Material supplied Block Start

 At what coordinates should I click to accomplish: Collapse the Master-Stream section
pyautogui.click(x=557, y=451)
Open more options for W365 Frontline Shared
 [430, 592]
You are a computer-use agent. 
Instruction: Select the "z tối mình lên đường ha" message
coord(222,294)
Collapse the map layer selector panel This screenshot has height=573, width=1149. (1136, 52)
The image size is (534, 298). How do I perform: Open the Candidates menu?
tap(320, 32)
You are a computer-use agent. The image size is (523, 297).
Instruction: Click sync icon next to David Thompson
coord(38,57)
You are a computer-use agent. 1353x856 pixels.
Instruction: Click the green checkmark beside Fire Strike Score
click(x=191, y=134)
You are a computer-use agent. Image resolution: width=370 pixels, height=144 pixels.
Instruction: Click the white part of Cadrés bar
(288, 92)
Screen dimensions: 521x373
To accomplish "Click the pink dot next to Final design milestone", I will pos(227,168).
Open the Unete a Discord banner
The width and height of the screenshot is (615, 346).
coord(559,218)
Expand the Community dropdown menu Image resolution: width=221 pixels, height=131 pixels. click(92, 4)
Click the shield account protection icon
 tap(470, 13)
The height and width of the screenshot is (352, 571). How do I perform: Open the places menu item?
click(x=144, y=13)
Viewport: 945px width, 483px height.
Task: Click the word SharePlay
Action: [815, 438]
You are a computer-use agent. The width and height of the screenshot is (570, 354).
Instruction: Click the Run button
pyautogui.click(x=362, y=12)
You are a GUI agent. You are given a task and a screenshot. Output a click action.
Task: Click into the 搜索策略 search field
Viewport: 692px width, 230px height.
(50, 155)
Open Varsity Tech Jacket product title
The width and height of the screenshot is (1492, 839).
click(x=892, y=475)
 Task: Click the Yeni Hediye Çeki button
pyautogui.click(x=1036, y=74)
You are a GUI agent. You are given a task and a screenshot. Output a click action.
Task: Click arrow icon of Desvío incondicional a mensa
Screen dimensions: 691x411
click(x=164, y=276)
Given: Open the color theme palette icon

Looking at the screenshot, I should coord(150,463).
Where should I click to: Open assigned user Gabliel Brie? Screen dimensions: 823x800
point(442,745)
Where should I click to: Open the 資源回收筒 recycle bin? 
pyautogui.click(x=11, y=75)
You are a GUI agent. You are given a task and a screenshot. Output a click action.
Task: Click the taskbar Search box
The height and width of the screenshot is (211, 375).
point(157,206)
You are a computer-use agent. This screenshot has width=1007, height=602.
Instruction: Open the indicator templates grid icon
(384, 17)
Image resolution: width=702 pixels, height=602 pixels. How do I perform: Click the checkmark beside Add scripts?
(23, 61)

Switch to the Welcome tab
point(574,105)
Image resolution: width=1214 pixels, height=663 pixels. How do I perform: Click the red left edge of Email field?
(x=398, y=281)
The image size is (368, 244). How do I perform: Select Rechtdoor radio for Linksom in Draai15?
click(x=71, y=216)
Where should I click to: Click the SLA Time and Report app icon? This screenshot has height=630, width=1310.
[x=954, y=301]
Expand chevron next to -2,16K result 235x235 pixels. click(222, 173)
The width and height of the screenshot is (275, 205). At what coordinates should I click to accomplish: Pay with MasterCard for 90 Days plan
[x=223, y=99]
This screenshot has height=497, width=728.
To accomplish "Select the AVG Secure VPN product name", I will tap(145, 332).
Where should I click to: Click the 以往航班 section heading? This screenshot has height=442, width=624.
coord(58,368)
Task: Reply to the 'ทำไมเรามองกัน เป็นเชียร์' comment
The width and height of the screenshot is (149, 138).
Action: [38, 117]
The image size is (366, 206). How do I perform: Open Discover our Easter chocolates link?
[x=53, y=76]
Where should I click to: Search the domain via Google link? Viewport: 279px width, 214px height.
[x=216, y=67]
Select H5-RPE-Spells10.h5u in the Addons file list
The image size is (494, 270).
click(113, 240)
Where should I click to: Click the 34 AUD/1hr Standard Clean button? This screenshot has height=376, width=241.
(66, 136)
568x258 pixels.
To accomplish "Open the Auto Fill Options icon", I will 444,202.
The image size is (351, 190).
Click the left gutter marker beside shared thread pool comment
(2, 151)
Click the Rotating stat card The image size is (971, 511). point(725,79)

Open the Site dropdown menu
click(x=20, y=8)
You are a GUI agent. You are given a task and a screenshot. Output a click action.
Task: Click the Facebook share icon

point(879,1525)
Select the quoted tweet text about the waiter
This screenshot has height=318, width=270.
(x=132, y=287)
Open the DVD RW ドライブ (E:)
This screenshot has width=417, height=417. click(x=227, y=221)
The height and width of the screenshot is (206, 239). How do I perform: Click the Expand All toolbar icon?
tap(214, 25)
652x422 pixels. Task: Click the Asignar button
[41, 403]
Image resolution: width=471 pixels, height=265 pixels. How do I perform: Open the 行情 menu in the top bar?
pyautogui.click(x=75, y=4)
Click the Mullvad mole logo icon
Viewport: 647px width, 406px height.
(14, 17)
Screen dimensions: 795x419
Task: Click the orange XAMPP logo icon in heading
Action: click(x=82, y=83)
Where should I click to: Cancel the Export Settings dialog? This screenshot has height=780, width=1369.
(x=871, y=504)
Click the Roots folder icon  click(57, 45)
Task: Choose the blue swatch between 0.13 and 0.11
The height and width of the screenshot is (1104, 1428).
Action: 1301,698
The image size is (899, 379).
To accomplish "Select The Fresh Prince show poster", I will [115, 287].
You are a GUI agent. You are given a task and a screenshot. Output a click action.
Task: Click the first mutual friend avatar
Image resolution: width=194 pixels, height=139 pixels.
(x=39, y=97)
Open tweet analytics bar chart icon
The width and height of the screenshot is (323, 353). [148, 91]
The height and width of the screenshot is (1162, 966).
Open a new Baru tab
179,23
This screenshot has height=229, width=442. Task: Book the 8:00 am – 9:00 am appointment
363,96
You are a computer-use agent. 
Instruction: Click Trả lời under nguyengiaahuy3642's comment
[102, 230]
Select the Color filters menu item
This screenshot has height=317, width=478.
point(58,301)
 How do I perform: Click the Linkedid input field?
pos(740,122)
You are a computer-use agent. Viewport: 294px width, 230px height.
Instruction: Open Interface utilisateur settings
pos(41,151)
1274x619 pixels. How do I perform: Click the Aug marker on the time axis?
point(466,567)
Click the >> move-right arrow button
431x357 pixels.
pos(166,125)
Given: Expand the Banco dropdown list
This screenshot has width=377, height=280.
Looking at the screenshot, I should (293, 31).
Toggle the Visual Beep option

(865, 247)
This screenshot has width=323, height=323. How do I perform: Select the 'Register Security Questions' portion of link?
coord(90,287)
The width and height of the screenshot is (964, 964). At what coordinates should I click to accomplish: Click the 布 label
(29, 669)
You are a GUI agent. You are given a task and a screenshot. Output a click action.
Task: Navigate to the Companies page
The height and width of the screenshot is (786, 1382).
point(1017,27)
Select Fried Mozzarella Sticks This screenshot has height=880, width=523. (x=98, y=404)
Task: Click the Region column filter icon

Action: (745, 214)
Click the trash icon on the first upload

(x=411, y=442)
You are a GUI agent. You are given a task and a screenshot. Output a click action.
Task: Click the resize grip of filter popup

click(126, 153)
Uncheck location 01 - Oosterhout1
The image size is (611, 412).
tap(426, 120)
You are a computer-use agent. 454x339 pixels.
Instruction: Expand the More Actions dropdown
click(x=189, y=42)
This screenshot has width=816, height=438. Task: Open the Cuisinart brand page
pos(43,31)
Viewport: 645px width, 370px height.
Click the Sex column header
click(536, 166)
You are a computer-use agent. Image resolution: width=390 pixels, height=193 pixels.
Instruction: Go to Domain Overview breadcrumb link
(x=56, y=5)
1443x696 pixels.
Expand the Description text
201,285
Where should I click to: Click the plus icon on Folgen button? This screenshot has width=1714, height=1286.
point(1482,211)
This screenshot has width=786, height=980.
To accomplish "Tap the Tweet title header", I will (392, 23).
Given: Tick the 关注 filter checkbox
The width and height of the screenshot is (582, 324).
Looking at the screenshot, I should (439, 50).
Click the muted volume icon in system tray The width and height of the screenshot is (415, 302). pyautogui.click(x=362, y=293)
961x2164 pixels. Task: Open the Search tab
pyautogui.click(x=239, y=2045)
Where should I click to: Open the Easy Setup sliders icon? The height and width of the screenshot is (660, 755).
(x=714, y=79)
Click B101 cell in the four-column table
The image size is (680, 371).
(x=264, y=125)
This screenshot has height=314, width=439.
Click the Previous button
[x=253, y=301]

Material supplied Block End

-- Exercise brief --
Find every line in the data above that holds the string "arrow". Give the number of such lines and nothing else.

-- Output of the task --
2